GrailのCEO ジェフ・ヒューバー氏
血液検査でがんを診断する技術開発に取り組むスタートアップ、Grailが、9億ドル(約1025億円)超の資金を調達した。
Grailは昨年1月、遺伝子シーケンサー大手イルミナ(Illumia)に設立され、これまで同社やジェフ・ベゾス、ビル・ゲイツ、Google Venturesなどのシリコンバレー投資家から出資を受けている。
今回の資金調達で、Grailは以下の製薬、IT、医療大手から出資を受けた。
- ジョンソン・エンド・ジョンソン・イノベーション(ARCH Ventures Partnersとともにラウンドを率いた)
- アマゾン
- ブリストル・マイヤーズ スクイブ
- セルジーン
- McKesson Ventures
- メルク
- テンセント
- バリアン・メディカル・システムズ
Grailは「まだ始まったばかりです」とコメントした。同社は、今後のシリーズBラウンドで、さらに10億ドル(約1140億円)の資金調達を見込んでいる。
この初期資金の多さは、医療診断スタートアップの中で群を抜いているが、遺伝子解析分野で期待の企業はほかにもある。血液サンプルを基にがんの早期発見を目指すFreemoreは3月1日水曜日(現地時間)、Aラウンドで6500万ドル(約74億円)を調達。2015年から2016年にかけて、医療診断企業が調達した資金は総額約18億ドル(約2050億円)に達する。
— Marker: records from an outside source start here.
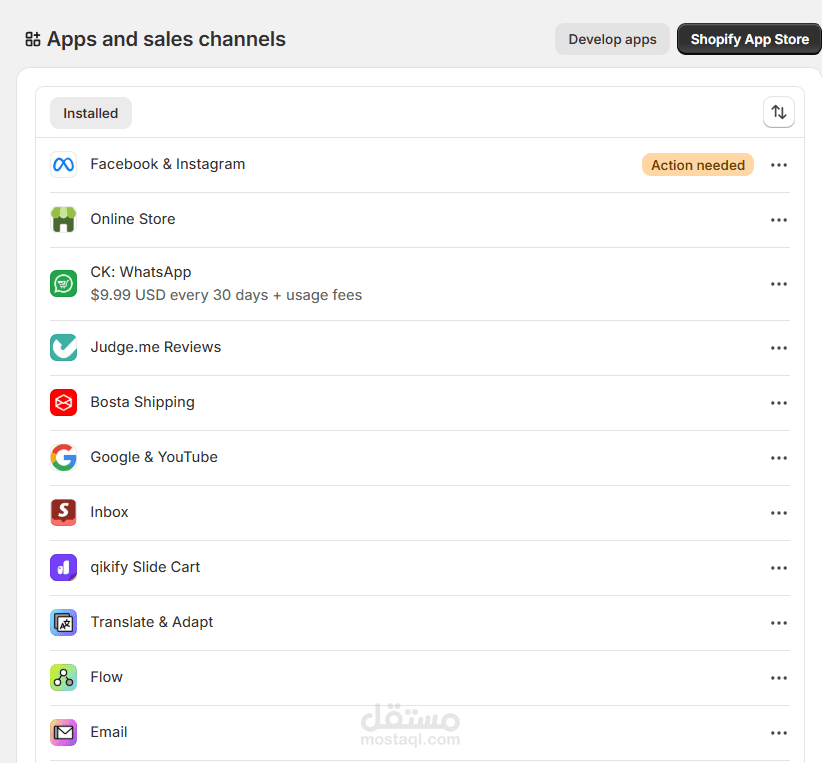
Task: Click the green Flow app icon
Action: click(x=63, y=678)
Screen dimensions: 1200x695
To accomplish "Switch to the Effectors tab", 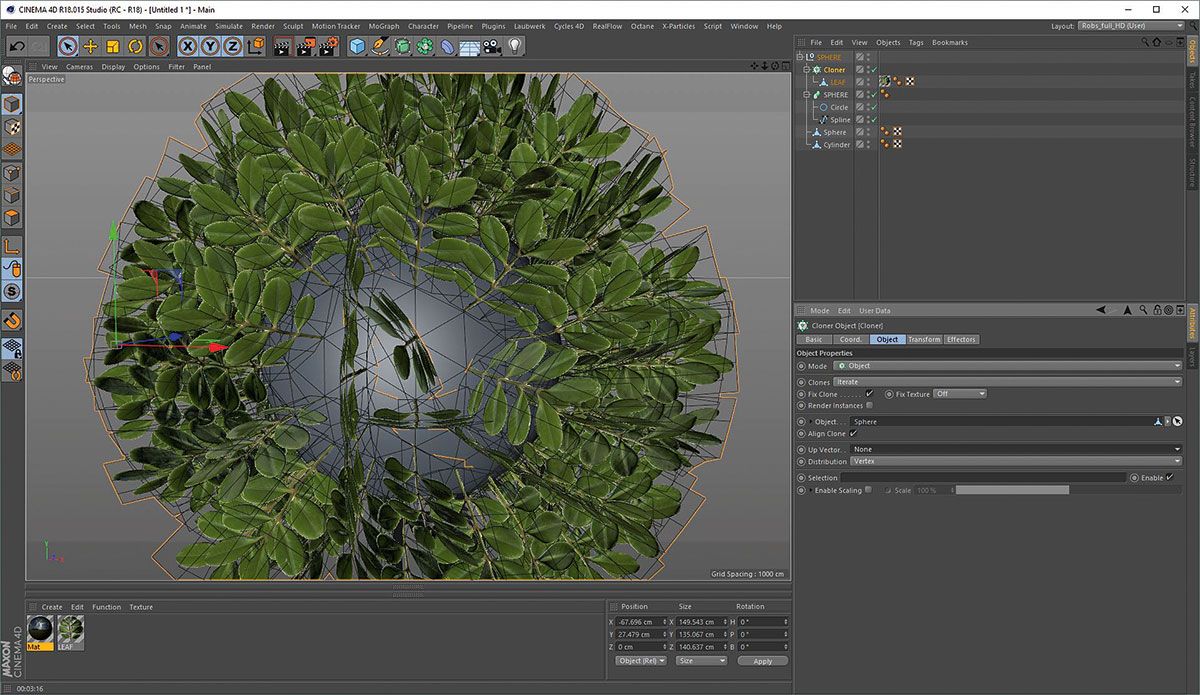I will [x=961, y=339].
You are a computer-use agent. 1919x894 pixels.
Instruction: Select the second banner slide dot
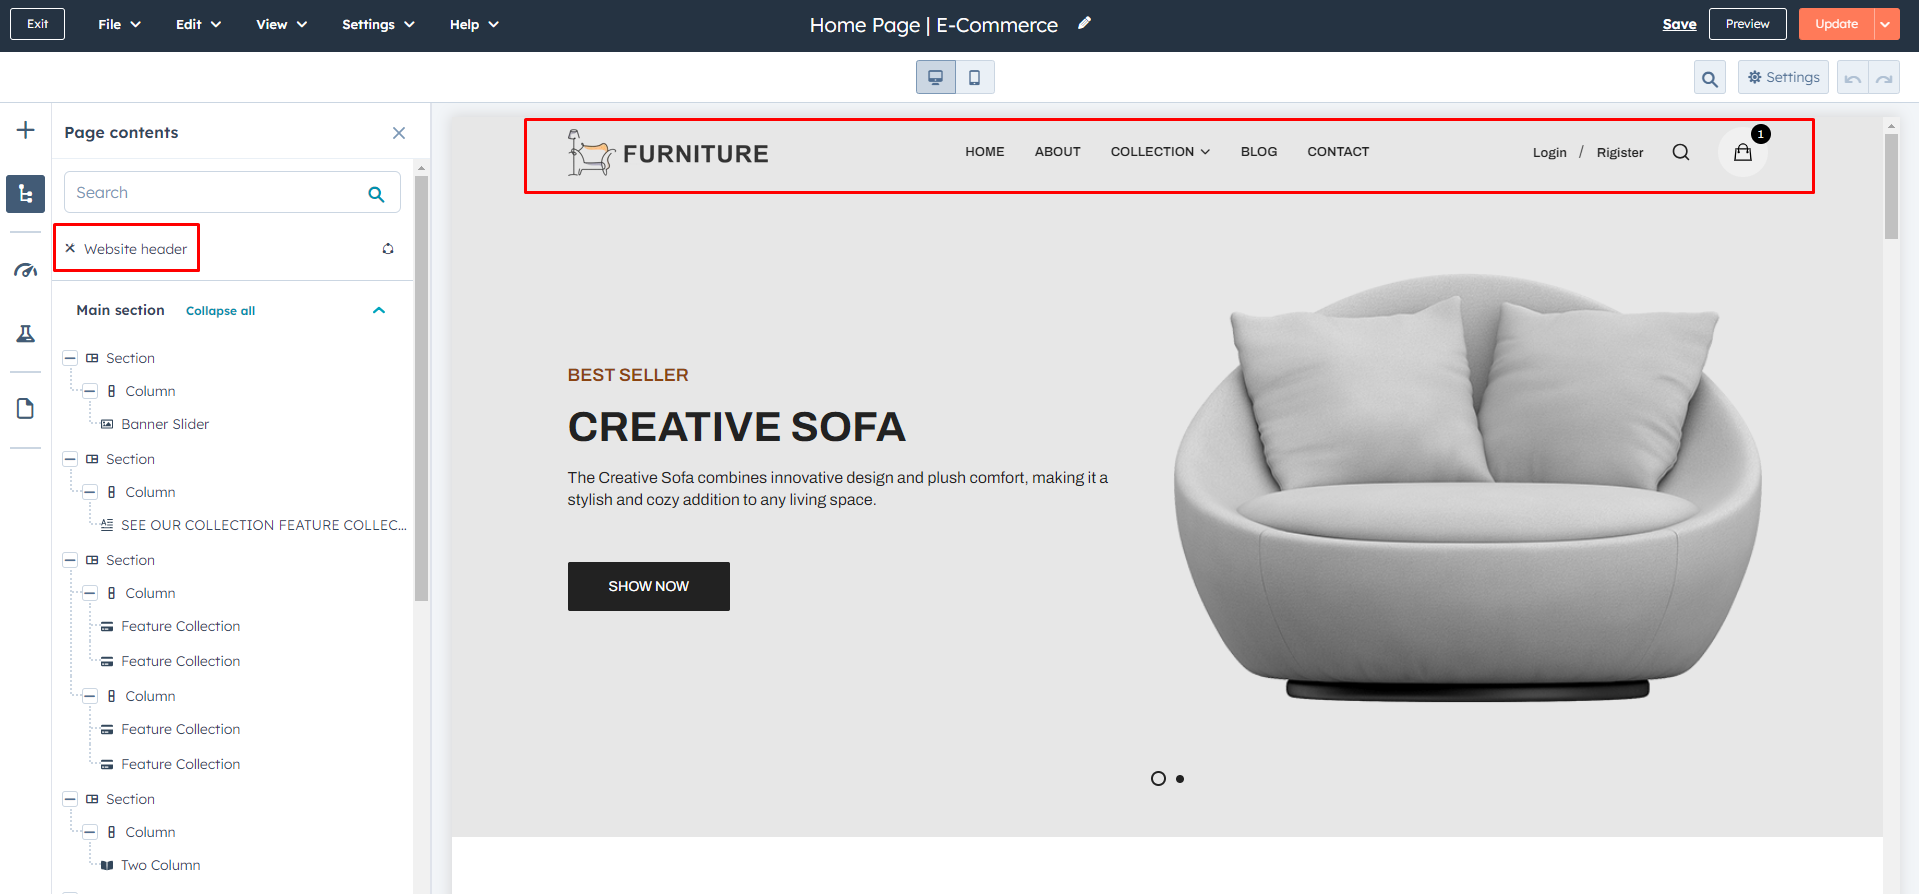tap(1180, 779)
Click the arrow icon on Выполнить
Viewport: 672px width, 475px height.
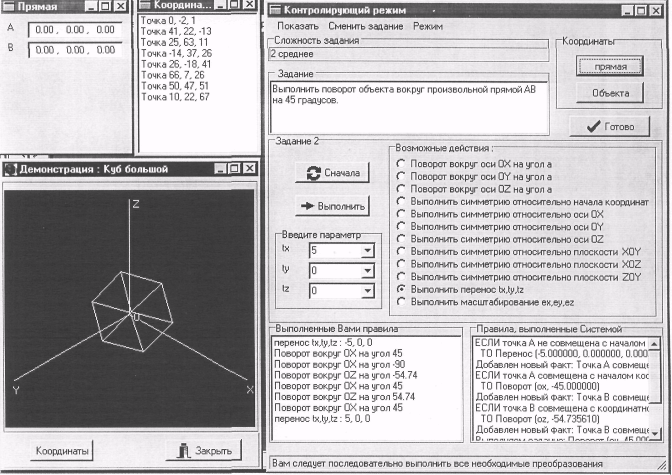305,207
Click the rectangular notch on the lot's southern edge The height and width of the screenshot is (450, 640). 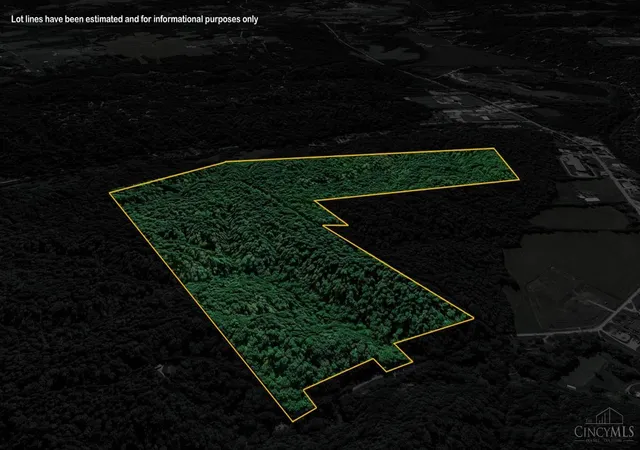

血液検査によるがん診断は、現在は検知不能な血中に存在する極小のがん遺伝子を特定する方法で、GrailかFreenomeのどちらかがこれに成功すれば、血液検査でのがん発見に成功した最初の企業となる。その方法は血液サンプルを使用して遺伝子情報を収集し、がん治療において腫瘍が治療にどのように反応するか予測する 液体細胞診 に近い。
Grailは、血中のコレステロール値や血糖値を測定するのと同じように、1つの血液サンプルから遺伝子配列を検査し、がんの早期発見を目指す。
とはいえ正確な診断ができるようになるには、かなりの時間と膨大な臨床試験が必要だという。
Fast Companyによると、Grailはイギリスで50万人もの被験者を集め、臨床試験の実施を検討している。